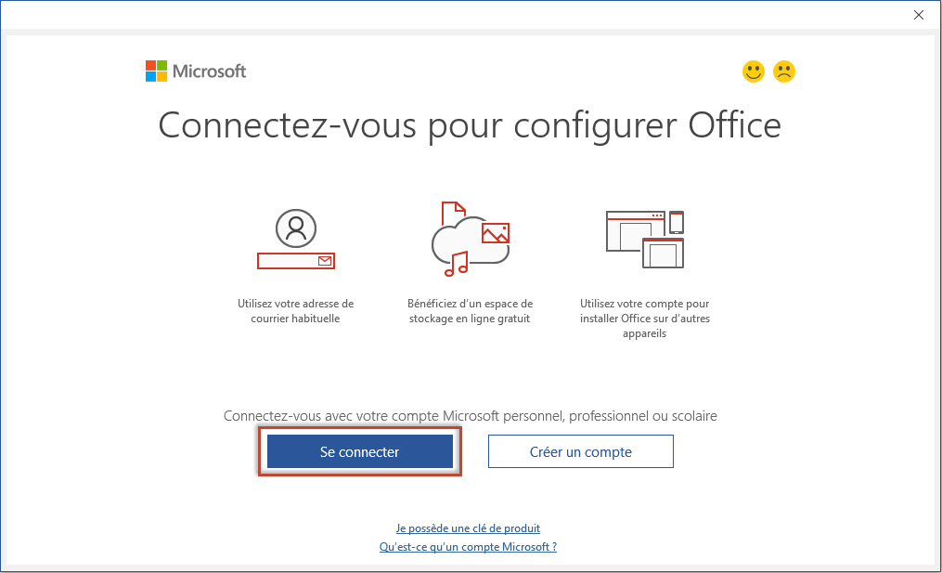Viewport: 942px width, 573px height.
Task: Click the stockage en ligne gratuit caption
Action: click(x=470, y=319)
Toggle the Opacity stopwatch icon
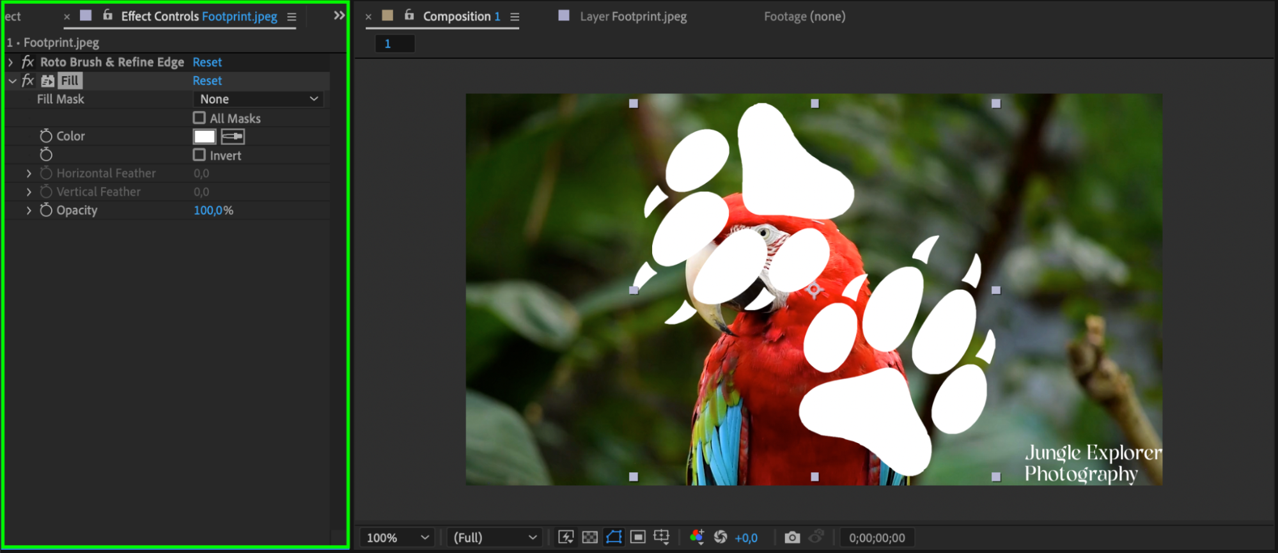1278x553 pixels. (x=46, y=210)
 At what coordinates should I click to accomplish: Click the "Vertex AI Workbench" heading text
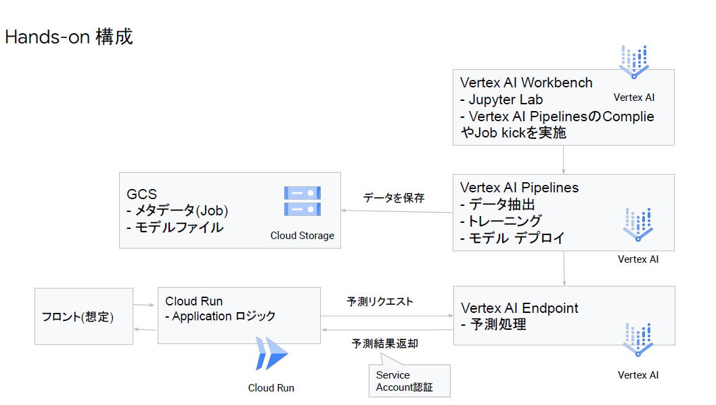(x=526, y=83)
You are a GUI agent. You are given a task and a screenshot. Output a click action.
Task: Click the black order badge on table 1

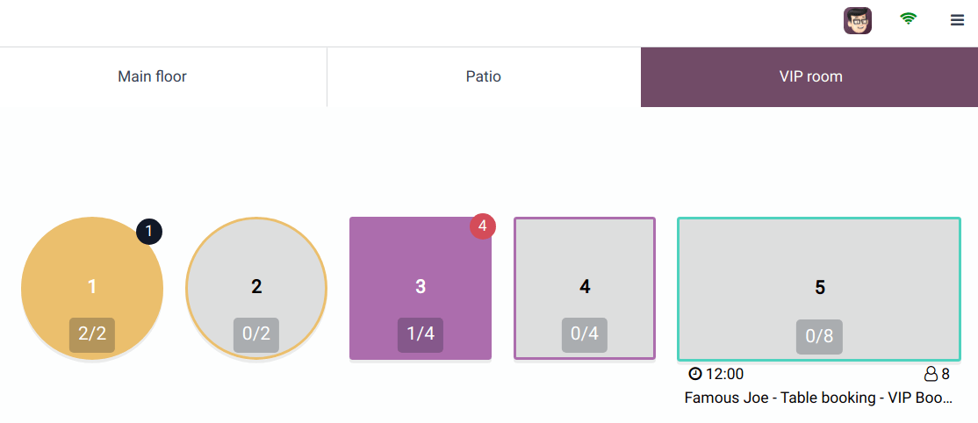149,232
━━━━━━
What you need to do. Beginning with the line holding "Toggle the Opacity stopwatch icon", copy each line exactly through the end of the records above, and leave every picture out.

Reply.
Toggle the Opacity stopwatch icon
1278x553 pixels. (x=46, y=210)
 At what coordinates should I click to accomplish: Click the "Vertex AI Workbench" heading text
(x=526, y=83)
You are a GUI agent. You are given a task and a screenshot. Output a click action.
Task: Click the black order badge on table 1

149,232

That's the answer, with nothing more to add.